Monday, August 25, 2014

64 x 26 (Any Old Kind of Day)


I was writing about today's ordinary pleasures, but kept hearing Harry Chapin's voice, singing it better:

It was just an any old kind of day
The kind that comes and slips away
The kind that makes up easy my life's time
The night brought any old kind of dark
I heard the ticking of my heart
Then why am I thinking something's left behind?

Process Reflection: Pretty much as advertised. It was that kind of day. I spent the end of the day yesterday and part of the morning today reading Ann Patchett's terrific memoir/essay Getaway Car. In the essay she has of interesting, practical things to say about the discipline of writing. Here's one example, from toward the end of the essay:

I was complaining that I’d been traveling too much, giving too many talks, and that I wasn’t getting any writing done. Edgar, who is a double bass player, was singing a similar tune. He’d been on the road constantly and he was nowhere near finishing all the compositions he had due. But then he told me a trick: He had put a sign-in sheet at the door of his studio, and when he went in to compose, he wrote down the time, and when he stopped composing he wrote down that time, too. He told me he had found that the more hours he spent composing, the more compositions he finished.

 Time applied equaled work completed. I was gobsmacked, and if you think I’m kidding, I’m not. It’s possible to let the thinking-about process become so complicated that the obvious answer gets lost. I made a vow on the spot that for the month of January, I would dedicate a minimum of one hour a day to my chosen profession. One hour a day for thirty-one days wasn’t asking so much, and I usually did more. The result was a stretch of some of the best writing I’d done in a long time, and so I stuck with the plan past the month of January and into the rest of the year. 
The thing about that kind of advice is that it has two kinds of impact. On the one hand, it's practical and potentially encouraging. On the other hand, it's strict and potentially guilt-inducing. I've read interviews with, and talked directly with, any number of writers who attest to the fact that writing is the hardest and most frustrating thing they can imagine doing, and yet at the same time the most enjoyable and rewarding. Patchett ends her essay on a similar note:


Do you want to do this thing? Sit down and do it. Are you not writing? Keep sitting there. Does it not feel right? Keep sitting there. Think of yourself as a monk walking the path to enlightenment. Think of yourself as a high school senior wanting to be a neurosurgeon. Is it possible? Yes. Is there some shortcut? Not one I’ve found. Writing is a miserable, awful business. Stay with it. It is better than anything in the world.

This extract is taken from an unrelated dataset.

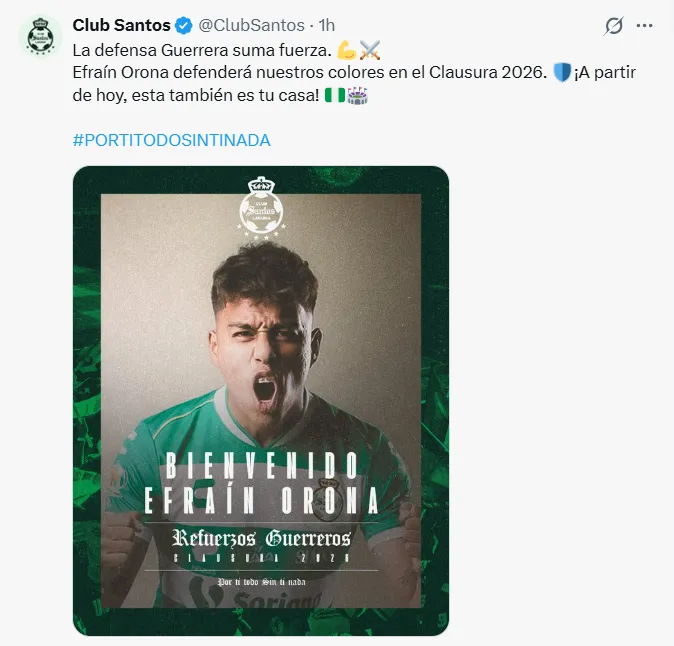Open the Club Santos display name link
Image resolution: width=674 pixels, height=646 pixels.
coord(120,25)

So what does this have to do with my measly little 64-word posts in general, or this one in particular? Well, today was a very good day in which nothing of particular note got done. I have a number of projects I'm working on, and others in mind; on this particular Monday in August I didn't work on any of them. Now it's the end of the day and I'm trying to figure out how I feel about that, and that's what I was writing about in my journal when Harry Chapin's voice showed up in my head from all those years ago. I'm still learning how to inhabit my life as a retiree, how to be able to enjoy the days in which the ordinary things (making meals, walking the dog, taking a nap, reading) predominate, without worrying too much about what else, what other opportunities for progress on some larger scale, might be being left behind.

When I started this series of posts, my intention was to set a low enough bar (64 words per day) that I would be able to stay with it even on days when I might not have been moved to write. Insofar as that was the purpose, it's worked. I've been able to stay with it. And often, like tonight, what started out more than an hour ago as a report on an ordinary day has opened up to something larger. As Patchett points out, once you set the bar, however low it is, that gets you into your seat, there's the strong likelihood that you will end up doing more than you had anticipated. In this case, the 64-word post became the jumping-off point for a process reflection that led me into something else I had intended to write about eventually, Patchett's essay, which appears in a book of equally enticing essays called This Is The Story of a Happy Marriage. I happened across her book on a trip to the library late last week and it basically derailed all my other reading projects for the week. I recommend it to you heartily.

So now it appears I got something done today after all. I suppose if I were serious I'd have to go back and re-write this entire post and focus it one what it turned out to be about, rather than what I thought it was going to be about. I'm serious. But not that serious. I'm heading down the wooden hill. Good evening, Mr. and Mrs. America, and all the ships at sea.